Syekh Yusuf al-Qardlawi dalam kitab al-Halal wa al-Haram fi al-Islam menjelaskan bahwa pengharaman ini mengandung tujuan sosial yakni agar umat Islam terbebas dari pola hidup boros dan bermewah-mewahan. Menurutnya, hidup mewah merupakan simbol kezaliman sosial, dimana segelintir orang menikmati kemewahan sedangkan masih banyak orang-orang miskin yang terlantar.
Lebih jauh, secara khusus sesuai ijmak (kesepakatan), para ulama juga mengharamkan penggunaan emas bagi lelaki. Hal tersebut berdasarkan hadis riwayat al-Bukhari.
Di mana dalam hadists tersebut mengatakan,
Nabi SAW melarang cincin emas (bagi laki-laki).
(HR Bukhari no 5863 dan Muslim no 2089)
Bahkan, larangan penggunaan emas tersebut juga ditegaskan lagi dalam hadis lainnya. Dari Abu Musa, Rasulullah SAW bersabda,
Emas dan sutra dihalalkan bagi para wanita dari ummatku, namun diharamkan bagi para pria.
(HR an-Nasai no. 5148 dan Ahmad 4/392)
Lalu juga terdapat penjelasan secara ilmiah mengenai dilarangnya pria memakai perhiasan emas, yakni sebagai berikut.
Dikutip dari laman Style, hasil dari penelitian bahaya laki-laki memakai emas yang dilakukan oleh sejumlah ahli fisika membuktikan bahwa atom pada perhiasan emas dapat menembus ke dalam kulit hingga masuk ke aliran darah.

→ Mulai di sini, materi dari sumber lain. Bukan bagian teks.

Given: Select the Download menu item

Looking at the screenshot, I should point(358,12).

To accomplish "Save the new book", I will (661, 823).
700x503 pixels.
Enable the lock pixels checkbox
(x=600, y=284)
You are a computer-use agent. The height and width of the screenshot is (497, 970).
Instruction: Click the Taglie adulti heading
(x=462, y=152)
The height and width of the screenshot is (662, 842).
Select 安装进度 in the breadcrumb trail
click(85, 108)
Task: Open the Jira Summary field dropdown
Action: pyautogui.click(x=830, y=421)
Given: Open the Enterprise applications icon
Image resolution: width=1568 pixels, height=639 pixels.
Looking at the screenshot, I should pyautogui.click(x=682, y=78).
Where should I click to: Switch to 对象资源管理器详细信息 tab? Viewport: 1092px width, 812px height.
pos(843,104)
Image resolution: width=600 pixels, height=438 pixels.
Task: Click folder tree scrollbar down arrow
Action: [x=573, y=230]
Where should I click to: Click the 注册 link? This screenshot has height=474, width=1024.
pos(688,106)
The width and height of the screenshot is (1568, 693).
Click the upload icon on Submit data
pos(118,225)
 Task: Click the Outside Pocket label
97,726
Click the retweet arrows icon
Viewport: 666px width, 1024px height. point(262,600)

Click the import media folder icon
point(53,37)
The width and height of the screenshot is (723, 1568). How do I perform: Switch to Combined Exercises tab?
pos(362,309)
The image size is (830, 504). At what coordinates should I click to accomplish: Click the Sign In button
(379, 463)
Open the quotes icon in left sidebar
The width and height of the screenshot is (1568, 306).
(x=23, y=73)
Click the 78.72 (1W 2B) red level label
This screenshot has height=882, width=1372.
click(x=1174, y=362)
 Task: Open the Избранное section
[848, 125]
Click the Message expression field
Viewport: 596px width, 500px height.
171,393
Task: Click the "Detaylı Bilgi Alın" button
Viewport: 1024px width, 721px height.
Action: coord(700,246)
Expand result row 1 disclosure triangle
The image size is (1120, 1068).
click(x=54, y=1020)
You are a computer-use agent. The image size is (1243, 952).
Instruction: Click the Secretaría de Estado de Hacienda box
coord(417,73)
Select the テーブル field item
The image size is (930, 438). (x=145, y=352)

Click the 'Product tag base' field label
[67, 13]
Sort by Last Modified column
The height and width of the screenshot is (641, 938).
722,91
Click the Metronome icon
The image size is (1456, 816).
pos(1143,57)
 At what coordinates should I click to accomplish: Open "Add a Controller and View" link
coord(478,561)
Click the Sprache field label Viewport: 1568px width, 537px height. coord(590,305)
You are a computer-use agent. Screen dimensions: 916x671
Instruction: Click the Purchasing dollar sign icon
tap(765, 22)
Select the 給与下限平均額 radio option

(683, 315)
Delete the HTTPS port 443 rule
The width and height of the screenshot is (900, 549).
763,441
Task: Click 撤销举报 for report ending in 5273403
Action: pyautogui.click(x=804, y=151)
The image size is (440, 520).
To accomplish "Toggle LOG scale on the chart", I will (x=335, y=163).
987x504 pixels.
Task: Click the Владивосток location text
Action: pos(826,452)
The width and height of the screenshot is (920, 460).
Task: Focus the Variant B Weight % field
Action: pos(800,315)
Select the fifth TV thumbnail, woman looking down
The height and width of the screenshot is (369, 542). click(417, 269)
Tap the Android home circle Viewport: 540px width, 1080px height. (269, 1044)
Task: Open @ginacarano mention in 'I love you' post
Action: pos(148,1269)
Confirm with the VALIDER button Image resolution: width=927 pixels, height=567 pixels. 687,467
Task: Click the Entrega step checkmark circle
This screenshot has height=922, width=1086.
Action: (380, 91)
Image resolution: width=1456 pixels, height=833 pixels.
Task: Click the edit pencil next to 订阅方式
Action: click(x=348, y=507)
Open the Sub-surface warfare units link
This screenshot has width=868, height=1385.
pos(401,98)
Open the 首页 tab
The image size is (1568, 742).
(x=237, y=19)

Jadi ketika perhiasan tersebut dipakai dalam waktu yang lama, darah dan urine pada laki-laki bisa terkena efek sampingnya. Keduanya bisa memiliki kandungan atom emas yang melebihi batas.
Para ahli menyebut peristiwa ini dengan istilah migrasi emas.
Apa yang bisa terjadi? Penyakit Alzheimer.
Ya, ini adalah gangguan neurologis yang mengakibatkan penderitanya mengalami penurunan daya ingat, setahap demi setahap. Bahkan bisa jadi orang tersebut mengalami perubahan kepribadian dan perubahan dalam hal mengekspresikan diri.
Ini dapat terjadi ketika gumpalan protein terakumulasi dan serabut sel saraf di otak menjadi kusut. Setelahnya, sel saraf otak bisa mati sehingga fungsi otak mengalami penurunan atau perubahan, seperti pikun. Bahayanya adalah Alzheimer belum ditemukan obatnya.
Menariknya, kaum perempuan ternyata tidak akan mengalami hal tersebut. Sebab di dalam tubuh perempuan terdapat suatu lemak yang tidak dimiliki tubuh laki-laki.
Lemak ini berfungsi untuk mencegah atom emas masuk ke aliran darah. Meski bisa melewati dinding kulit, tetapi atom emas akan terhalang oleh lemak unik tersebut ketika akan masuk ke aliran darah.
Di satu sisi, ada pula penelitian yang menyebutkan sebaliknya. Zat emas juga bisa masuk dan mengalir bersama darah di dalam tubuh perempuan.
Namun ini tidak akan berdampak karena perempuan mengalami menstruasi, sehingga zat emas akan ikut terbuang bersama darah haid tersebut.
Dari serangkaian penjelasan di atas kita dapat menarik kesimpulan bahwa pada dasarnya laki-laki boleh memakai perhiasan, asal tidak berlebihan. Namun secara khusus Nabi Muhammad saw melarang penggunaan emas dan kain sutera bagi laki-laki. Artinya, haram hukumnya bagi laki-laki mukmin menggunakan emas dan kain sutera. Wallahu A’lam.